**TASK GOAL:** All lines from the one with "This screenshot has width=1553, height=784." through the last are to be given again exactly as they stand in the data below, and only those.

**SOURCE RECORDS:**
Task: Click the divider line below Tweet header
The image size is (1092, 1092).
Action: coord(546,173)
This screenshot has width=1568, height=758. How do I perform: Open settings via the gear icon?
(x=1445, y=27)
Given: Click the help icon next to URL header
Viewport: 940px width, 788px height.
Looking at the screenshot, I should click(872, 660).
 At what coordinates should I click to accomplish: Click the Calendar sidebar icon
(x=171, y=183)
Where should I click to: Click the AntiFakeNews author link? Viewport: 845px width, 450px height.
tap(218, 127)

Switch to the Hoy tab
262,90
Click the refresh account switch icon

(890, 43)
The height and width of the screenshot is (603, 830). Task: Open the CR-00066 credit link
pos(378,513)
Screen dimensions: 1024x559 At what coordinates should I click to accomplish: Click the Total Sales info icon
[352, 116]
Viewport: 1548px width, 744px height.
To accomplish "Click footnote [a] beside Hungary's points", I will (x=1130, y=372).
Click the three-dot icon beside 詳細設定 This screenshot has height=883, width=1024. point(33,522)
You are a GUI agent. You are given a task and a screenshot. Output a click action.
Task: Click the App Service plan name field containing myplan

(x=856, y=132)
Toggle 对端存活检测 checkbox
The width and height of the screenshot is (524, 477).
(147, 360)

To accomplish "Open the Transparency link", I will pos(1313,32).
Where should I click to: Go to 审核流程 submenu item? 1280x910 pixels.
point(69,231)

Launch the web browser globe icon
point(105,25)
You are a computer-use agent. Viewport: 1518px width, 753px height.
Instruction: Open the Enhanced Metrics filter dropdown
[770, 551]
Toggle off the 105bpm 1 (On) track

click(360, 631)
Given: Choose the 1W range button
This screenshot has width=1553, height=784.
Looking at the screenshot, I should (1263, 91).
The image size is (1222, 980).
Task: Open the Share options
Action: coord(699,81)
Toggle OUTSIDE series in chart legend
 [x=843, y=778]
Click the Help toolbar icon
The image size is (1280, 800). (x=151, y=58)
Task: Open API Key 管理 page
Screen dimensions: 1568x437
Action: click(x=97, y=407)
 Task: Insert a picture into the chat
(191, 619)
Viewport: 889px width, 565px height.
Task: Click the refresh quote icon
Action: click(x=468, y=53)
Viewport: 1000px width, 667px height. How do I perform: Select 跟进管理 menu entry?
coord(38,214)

**SOLUTION FOR THIS PROBLEM:**
This screenshot has width=1553, height=784.
Looking at the screenshot, I should (1263, 91).
The image size is (1222, 980).
Task: Open the Share options
Action: coord(699,81)
Toggle OUTSIDE series in chart legend
 [x=843, y=778]
Click the Help toolbar icon
The image size is (1280, 800). (x=151, y=58)
Task: Open API Key 管理 page
Screen dimensions: 1568x437
Action: click(x=97, y=407)
 Task: Insert a picture into the chat
(191, 619)
Viewport: 889px width, 565px height.
Task: Click the refresh quote icon
Action: click(x=468, y=53)
Viewport: 1000px width, 667px height. How do I perform: Select 跟进管理 menu entry?
coord(38,214)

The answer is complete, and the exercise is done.